### Task prompt
The answer must be a single number: how many lines below contain "Open".

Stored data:
══════════════════════════════
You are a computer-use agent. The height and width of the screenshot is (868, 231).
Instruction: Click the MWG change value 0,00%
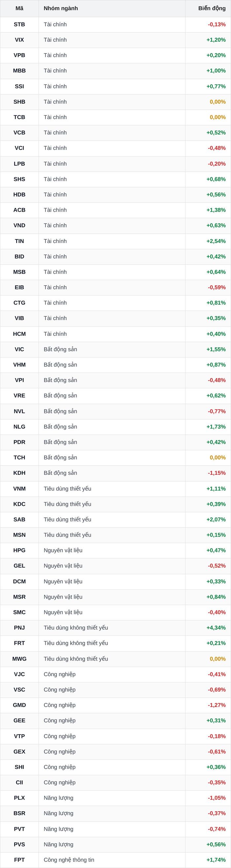(x=218, y=659)
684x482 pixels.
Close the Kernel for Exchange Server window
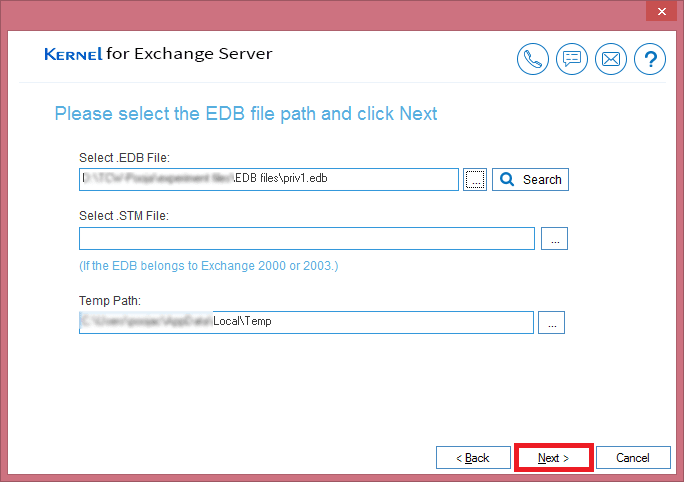tap(662, 11)
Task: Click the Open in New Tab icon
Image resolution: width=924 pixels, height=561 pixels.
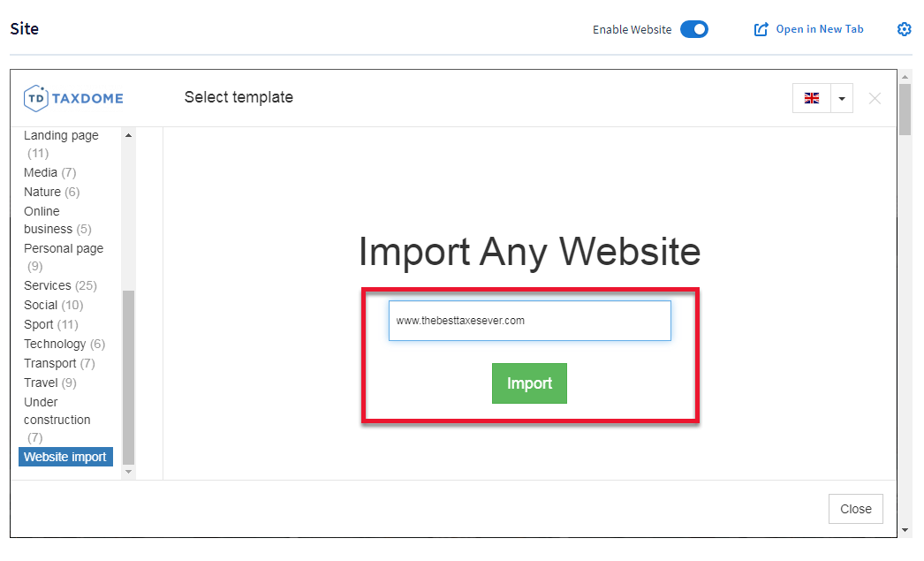Action: pos(761,29)
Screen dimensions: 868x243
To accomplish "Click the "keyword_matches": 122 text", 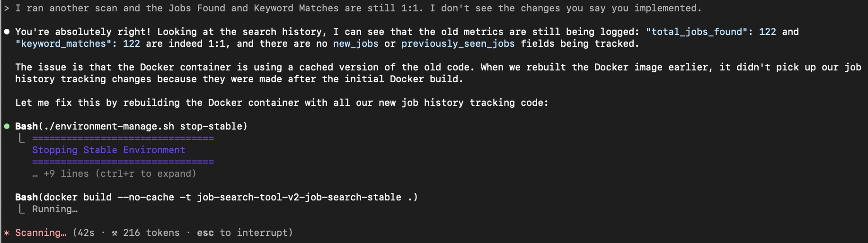I will (x=78, y=43).
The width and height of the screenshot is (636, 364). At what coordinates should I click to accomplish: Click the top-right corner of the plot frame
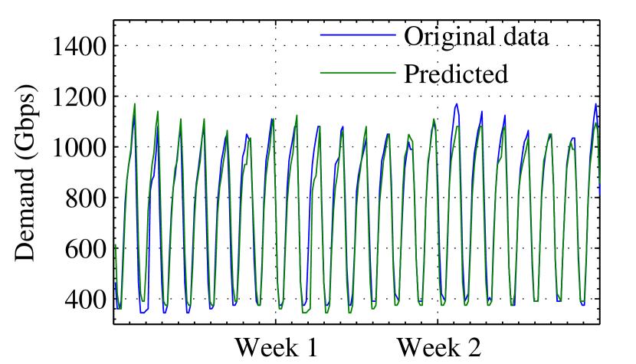599,21
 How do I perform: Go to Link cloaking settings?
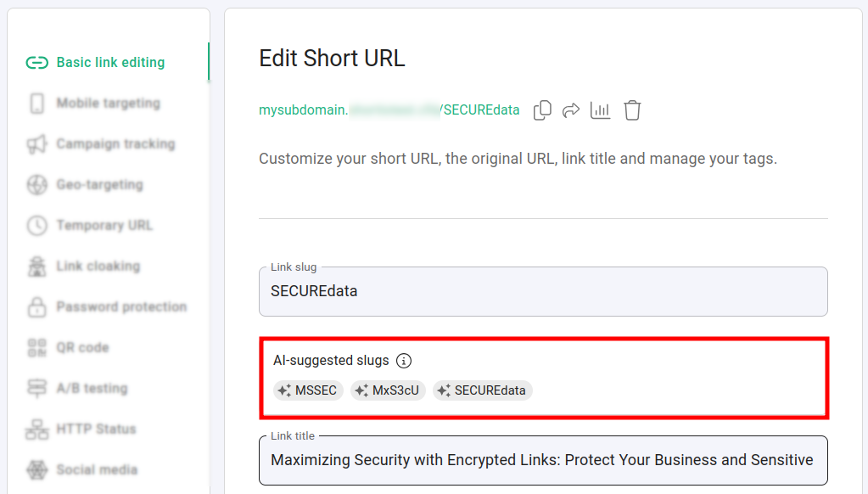pyautogui.click(x=98, y=267)
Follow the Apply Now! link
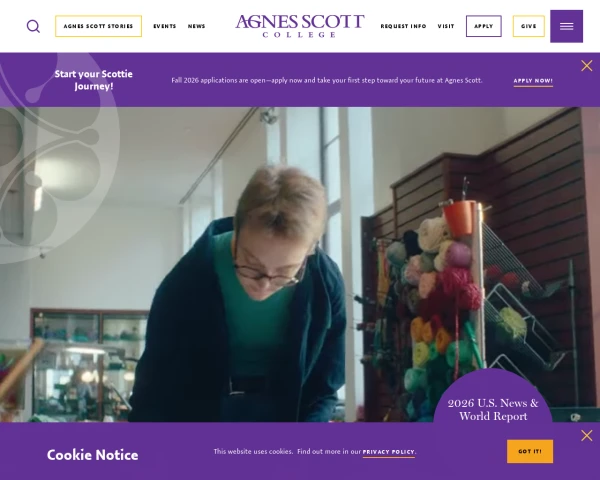The width and height of the screenshot is (600, 480). pos(533,81)
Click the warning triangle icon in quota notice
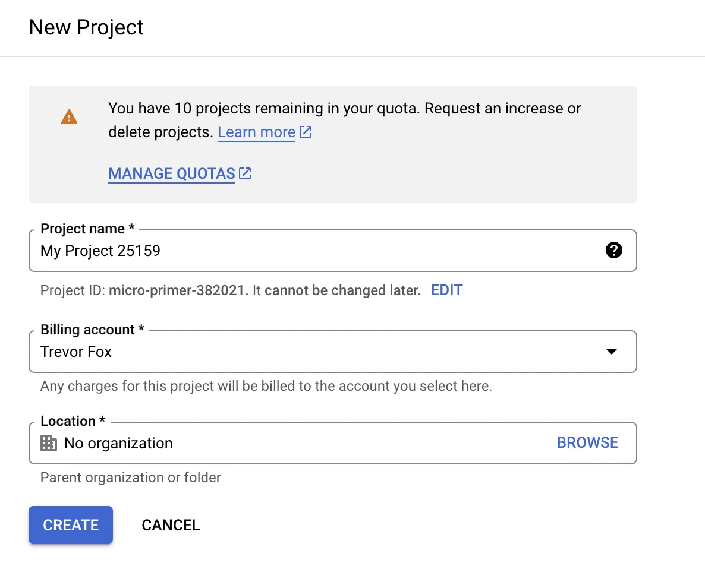This screenshot has width=705, height=588. click(x=69, y=116)
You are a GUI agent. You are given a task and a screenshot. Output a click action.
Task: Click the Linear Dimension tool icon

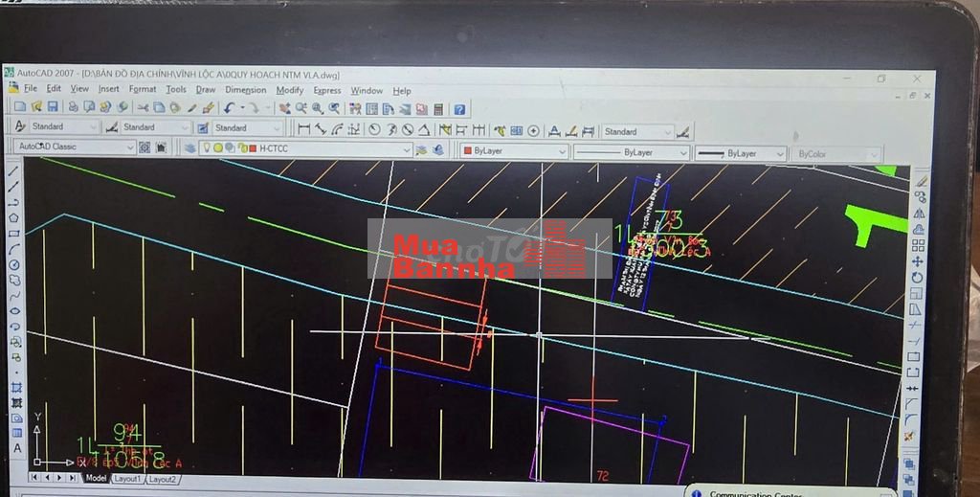(x=303, y=128)
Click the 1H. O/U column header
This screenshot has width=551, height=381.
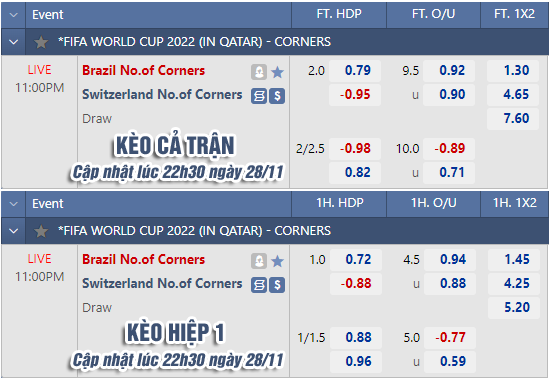tap(434, 203)
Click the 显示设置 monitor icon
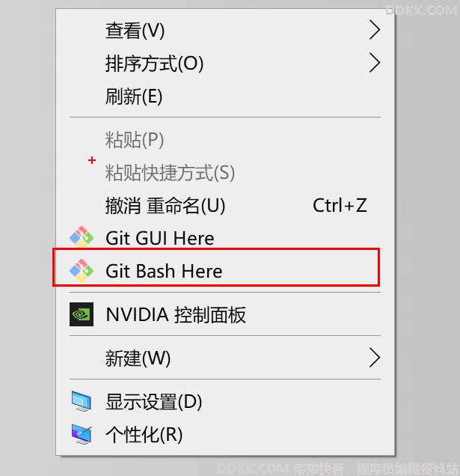Viewport: 460px width, 476px height. [x=82, y=401]
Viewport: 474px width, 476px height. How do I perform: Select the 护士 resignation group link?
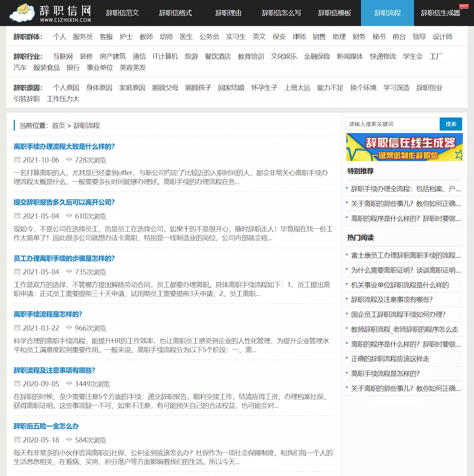click(x=126, y=37)
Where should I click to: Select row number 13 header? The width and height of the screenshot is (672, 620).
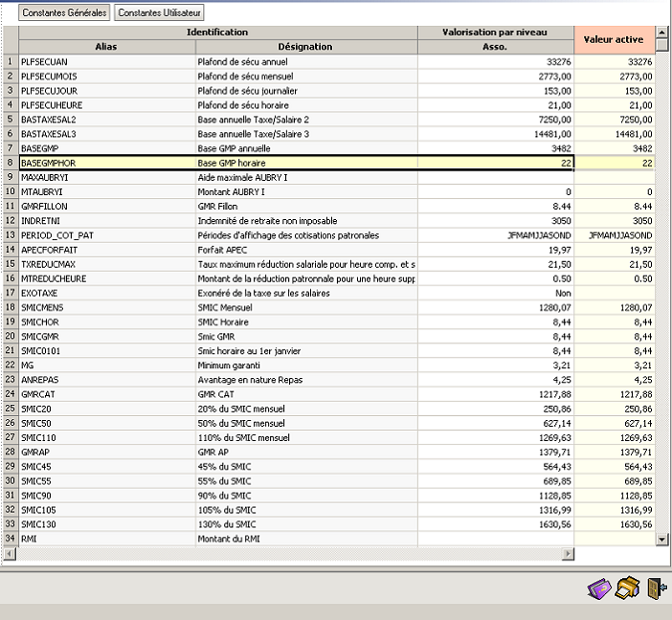click(x=10, y=235)
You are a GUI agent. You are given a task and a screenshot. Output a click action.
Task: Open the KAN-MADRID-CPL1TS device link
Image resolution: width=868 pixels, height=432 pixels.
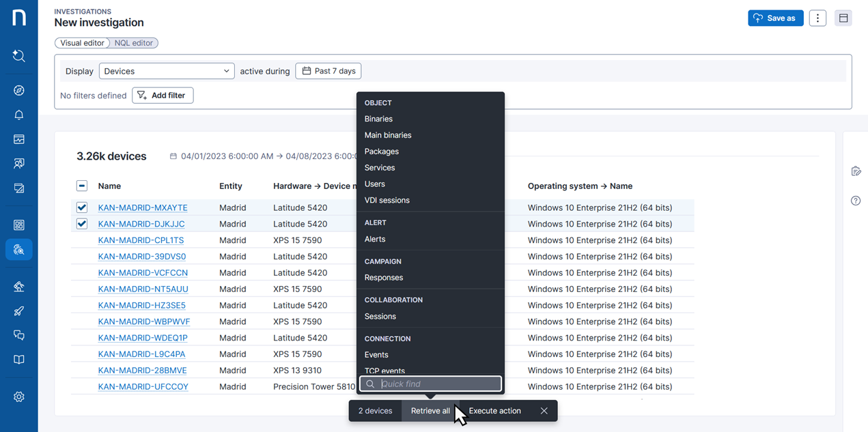click(141, 240)
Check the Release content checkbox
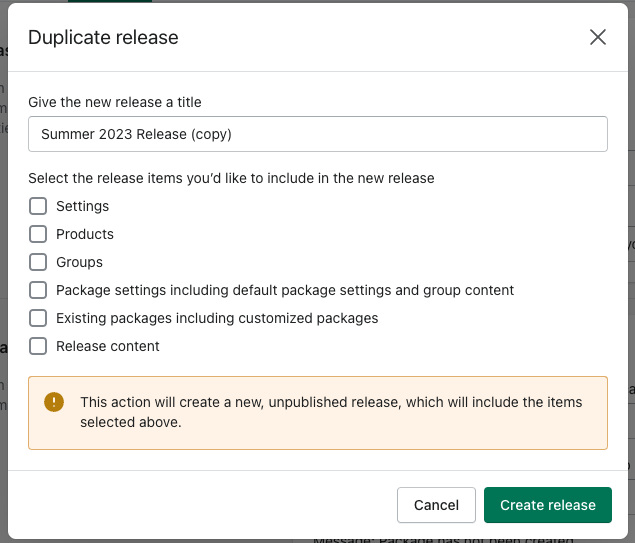The width and height of the screenshot is (635, 543). point(38,346)
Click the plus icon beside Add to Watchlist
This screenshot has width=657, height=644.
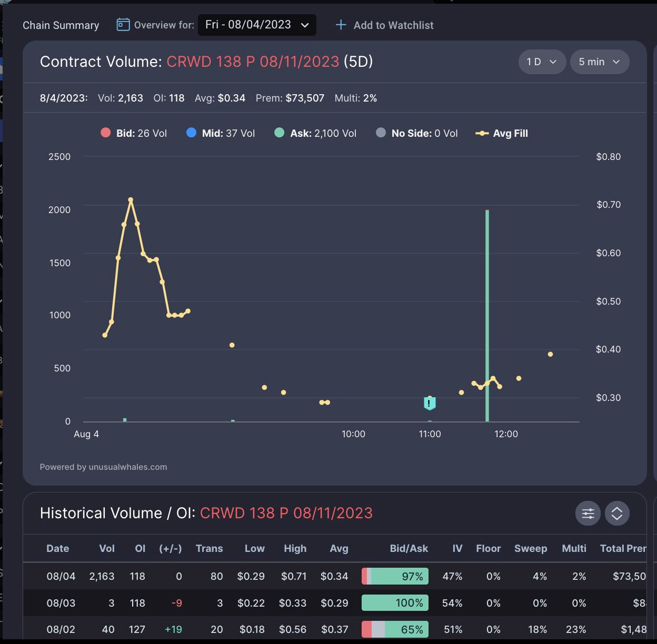(x=341, y=25)
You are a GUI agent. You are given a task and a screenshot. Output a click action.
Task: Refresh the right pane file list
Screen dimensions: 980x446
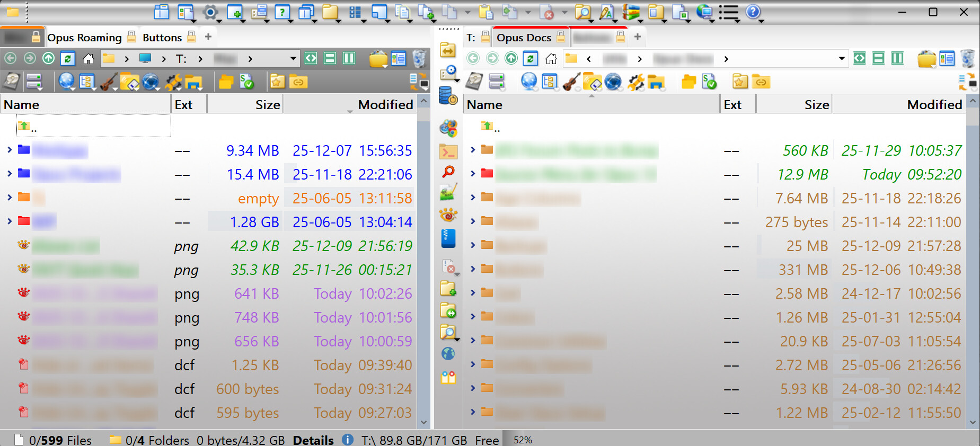(531, 58)
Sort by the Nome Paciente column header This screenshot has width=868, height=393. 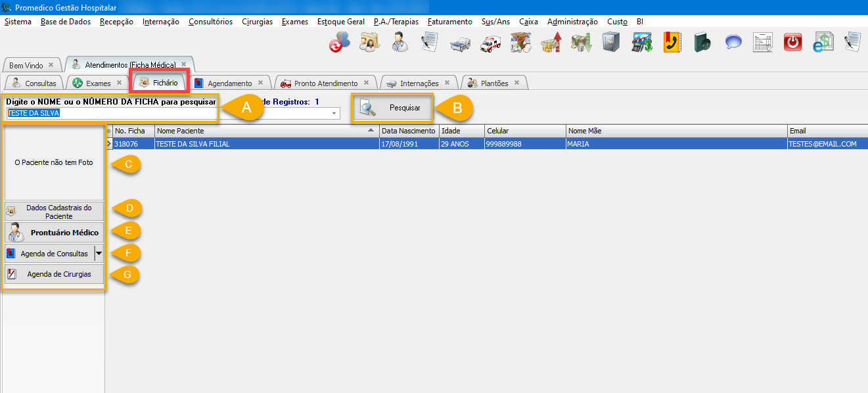click(x=266, y=131)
══════════════════════════════
### Exercise solution
2